「間違ったことを覚えたくないのは、勉強もおしゃれも同じ。だから、プロに聞きました」。こう話すのは今春、都内の大学を卒業する野村恵永さんだ。「入学式前にマスターしておきたい」と、2月に大学に合格するとすぐ、動いた。

最初は友人や雑誌、ユーチューブなどの情報に頼った。しかし「イチオシの化粧品でも、自分の肌にまったく合わなかった」。そこで、野村さんは自宅近くの駅ビル内にある化粧品コーナーへ。友人と一緒だと恥ずかしいので、店内が比較的すいている平日昼間に一人で出かけ、お母さん風の美容部員に声をかけた。「親切に教えてくれました。メークの基本アイテムの説明から、ファンデーションの適量、まつげカール器の使い方まで。特に、眉で顔の印象の7割は決まると教えてもらい、眉の描き方を習って、その日はアイブロウ用のセットを購入しました」

洋服もプロに頼った。「自分が持っているお気に入りの服を持参し、それに合うものを店員さんに選んでもらった」。入学までの2カ月足らずの短期決戦で大学デビューを果たした。

大学時代は長期インターンを経験したりイベントを企画したりと、持ち前の行動力を発揮した野村さんは、メークや服装などの外見はあなどれないと話す。「ちゃんとメークができて服もきちんと選べるようになると、自分に自信がもてる。そうすると、新しいコミュニティーに参加してみようと思える。行動範囲も広がります」と笑顔をみせる。

メークやファッションを変えることだけが大学デビューとは限らない。早稲田大学4年の飛澤理夏さんは「私の大学デビューは自分の行動パターンを大きく変えたこと」という。

高校時代は勉強と部活の合唱だけの日々だった。大学でも合唱のサークルに入ったが1年の夏休みに気づいた。「私、高校の時と何も変わってない」

一念発起して有志を募り、新しい合唱グループを結成。コンクールに参加して上位入賞を果たした。授業ではコミュニケーション関連の科目を意識して受講した。「授業には、絶対友達と一緒に行かない。話しかけやすそうな人をみつけて自分から話しかける」。それを繰り返すうち、面白い友達が一人また一人と増えていった。

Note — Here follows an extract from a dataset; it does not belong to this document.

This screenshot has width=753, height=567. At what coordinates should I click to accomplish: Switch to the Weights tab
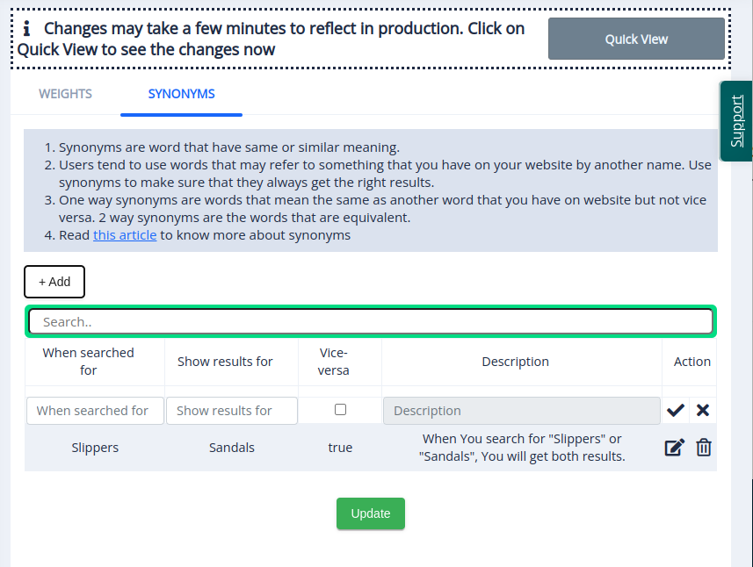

「でもね」と飛澤さんは後輩へのアドバイスを口にした。「1年生のときはほんとうに焦っていろいろ手を出しがち。私は頑張りすぎて体調を崩した。焦らなくていいよって言いたいです」

「私は大学に入って楽になりました」と話すのは明治学院大学3年の石黒シエルさん。高校時代は周囲に合わせることが多く、本当の自分を出せていない気がしていた。大学入学で上京。様々な大学の学生が参加する英語劇の団体に所属し、いろんな学生に出会って、吹っ切れた。「大学デビューは、結局しなかったです。あえていえば、自分らしく生きられるようになったのが、私の大学デビューかな」

モデルの夢に目覚めた男性も

大学デビューは女性だけの話ではない。学習院大学3年の土屋岳詩さんは「大学に入ったら自分の枠を外したいと思っていた」という。

高校時代は周囲が求めるキャラクターを演じるように生きていた。変わるきっかけを求めて、大学でイベント系のサークルに入った。そこにはオシャレの意識が高い人がたくさんいた。当時の彼女もその一人。彼女にすすめられ、髪はパーマをかけた。すると不思議なことに「毎日、鏡を見るようになった。そうしたら自分の顔立ちがだんだん変わっていくのがわかった」。

おしゃれは盗むもの。だから、自分はちょっとかなわないという人をみつけるようにしてみた。自分のブランド立ち上げを考えているような感度の高い友人と一緒に買い物に行った。資金は引っ越しのバイトで稼いだ。

サークルでも約30人の学生を束ねる宣伝担当リーダーになり、徐々に自信がついてきた。表舞台に出てみたい。そう思うようになった土屋さんは3年生になって、次の行動に出る。元有名モデルのレッスンを受けるためのオーディションに挑戦し、見事合格した。「かっこよくなることは生きるツール。モデルは生きざまもかっこよくなければいけない」と自分を磨き続けている。